The number of workers enrolled in plans that were in effect before the ACA was enacted in 2010 has been shrinking, and as of 2018, some 16% of American workers who were enrolled in group health plans were in grandfathered plans.

Under the ACA, those plans do not have to abide by the same regulations as plans that took effect after the law’s implementation.

In February 2019, the Internal Revenue Service, the Employee Benefits Security Administration and the Health and Human Services Department issued a request for information from grandfathered plans. The goal is to determine whether there are opportunities for the regulators to assist plans to preserve their grandfathered status in ways that would benefit employers, employees, and their families.

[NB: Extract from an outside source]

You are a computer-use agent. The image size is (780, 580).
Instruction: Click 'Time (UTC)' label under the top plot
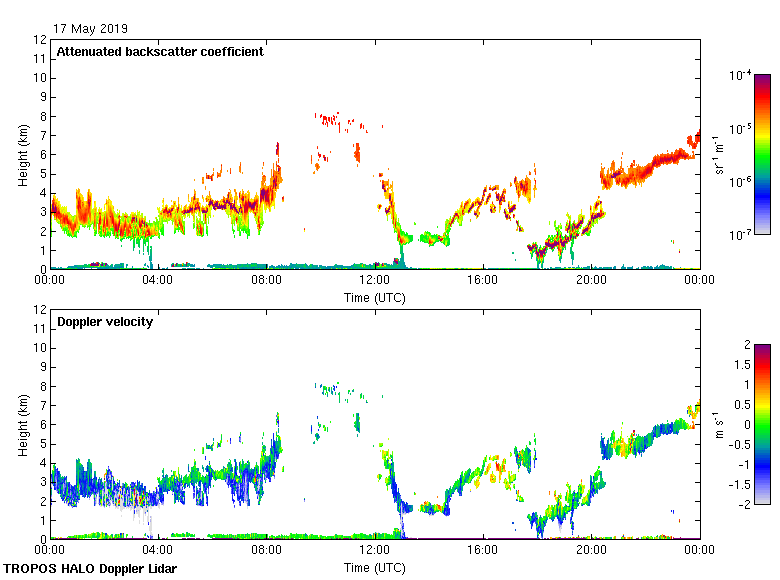pos(375,298)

While the effort will only affect a small amount of employer-sponsored plans, the move is significant as it looks like the ultimate goal is to further loosen rules for grandfathered plans.

A plan is considered grandfathered under the ACA if it has continuously provided coverage for someone (not necessarily the same person, but at all times at least one person) since March 23, 2010 and if it has not ceased to be a grandfathered plan during that time.

Grandfathered plans have certain privileges that other group health plans that were created after that date do not have, as the latter are all required to comply with all of the rules under the ACA.

Under the ACA, grandfathered plans do not have to comply with certain provisions of the law.

These provisions include coverage of preventive health services and patient protections (for example, guaranteed access to OB-GYNs and pediatricians).

Other ACA provisions apply to grandfathered plans, such as the ACA’s waiting period limit.

Grandfathered status

Grandfathered health plans may make routine changes to their coverage and maintain their status.

However, plans lose their grandfathered status if they choose to make significant changes that reduce benefits or increase costs for participants.

Some of the questions that the three departments are asking plan administrators are:

  • What actions could the departments take to assist group health plan sponsors and group health insurance issuers to preserve the grandfathered status of a group health plan or coverage?
  • What challenges do health plans and sponsors face regarding retaining the grandfathered status of a plan or coverage?
  • What are your primary reasons for retaining grandfathered status?
  • What are the reasons for participants and beneficiaries remaining enrolled in grandfathered group health plans if alternatives are available?
  • What are the costs, benefits and other factors when considering whether to retain grandfathered status?
  • Is preserving grandfathered status important to group health plan participants and beneficiaries? If so, why?

Responses to the request for information are due by March 27.